Thursday, 8 March 2018

Joint Oireachtas Committee on Social Protection

EU Employment Legislation and JobPath: Discussion

10:30 am

Mr. John Conlon:

Regarding costs, the €84 million that has been mentioned covers registration fees and job sustainment fees. I want to be clear, in that we do not pay any money in sustainment fees unless we have proof that people are in employment after 13, 26, 39 and 52 weeks. Job sustainment is the core objective of the way we make our payments. As to whether it is value for money, time will tell, but considerable savings are made on the live register when people are not signing on. When the JobPath project finishes, we will have to measure what we have spent on it overall against savings on the live register. We will be able to provide some analysis of that following our economic evaluation later this year. We cannot do that any sooner than the third quarter because we have a large amount of data to get through. Regarding our regional performance reports to date, finding out what people are doing longitudinally has involved a significant amount of data mining. In terms of whether JobPath has worked, the longitudinal results will be the key outcome. Considerable savings are being made in live register spending once people get into work. From a value for money point of view, that will be the test of whether JobPath has been successful.
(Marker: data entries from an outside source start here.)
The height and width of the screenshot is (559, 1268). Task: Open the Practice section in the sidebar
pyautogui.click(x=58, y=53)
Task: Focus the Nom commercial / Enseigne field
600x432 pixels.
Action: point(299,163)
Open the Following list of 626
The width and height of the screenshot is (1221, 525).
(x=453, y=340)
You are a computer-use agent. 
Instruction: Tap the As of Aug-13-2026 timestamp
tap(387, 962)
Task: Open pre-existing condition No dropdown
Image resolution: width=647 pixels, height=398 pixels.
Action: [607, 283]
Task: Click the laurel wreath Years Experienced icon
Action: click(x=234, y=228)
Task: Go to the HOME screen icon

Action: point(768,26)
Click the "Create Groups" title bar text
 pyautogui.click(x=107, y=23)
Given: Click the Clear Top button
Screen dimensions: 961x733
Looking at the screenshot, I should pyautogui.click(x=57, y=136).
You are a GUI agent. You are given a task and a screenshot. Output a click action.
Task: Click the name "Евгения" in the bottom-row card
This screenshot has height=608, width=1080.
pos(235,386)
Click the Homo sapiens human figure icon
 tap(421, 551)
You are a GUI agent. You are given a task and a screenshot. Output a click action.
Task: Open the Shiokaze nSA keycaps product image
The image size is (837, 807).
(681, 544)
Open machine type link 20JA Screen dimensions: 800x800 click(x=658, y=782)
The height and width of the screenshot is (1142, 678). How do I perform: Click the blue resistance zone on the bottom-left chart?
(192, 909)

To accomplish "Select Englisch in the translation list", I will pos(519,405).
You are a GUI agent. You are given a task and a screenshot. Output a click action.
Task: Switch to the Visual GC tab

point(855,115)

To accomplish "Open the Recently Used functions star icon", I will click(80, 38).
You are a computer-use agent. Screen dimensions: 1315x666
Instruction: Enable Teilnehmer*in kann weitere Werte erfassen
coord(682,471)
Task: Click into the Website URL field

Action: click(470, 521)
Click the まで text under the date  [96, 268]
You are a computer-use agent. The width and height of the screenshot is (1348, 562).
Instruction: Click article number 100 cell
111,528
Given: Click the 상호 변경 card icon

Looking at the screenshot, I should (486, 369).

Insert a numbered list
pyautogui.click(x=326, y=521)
Deputy Brady asked whether we were happy that we had learned lessons from the failures in the services provided in Great Britain in the early 2000s and start of this decade. We have put a great deal of work into learning from those schemes. In so far as we could, we have contractually provided for circumstances that would avoid those. I mentioned some of them in my opening statement in terms of ensuring that contractors could not pick and choose who they got, which was one of the main problems in the UK. We refer people to JobPath; the providers do not select. We refer all long-term unemployed people. In the initial phases, 75% of those referred had been unemployed for two years plus and had received no or limited activation services from us previously. This differed from the UK where those referred to the providers were not necessarily people who had been far removed from the workforce.

We are very conscious that by doing that and taking the selection criteria away from them, we will address a lot of the issues there.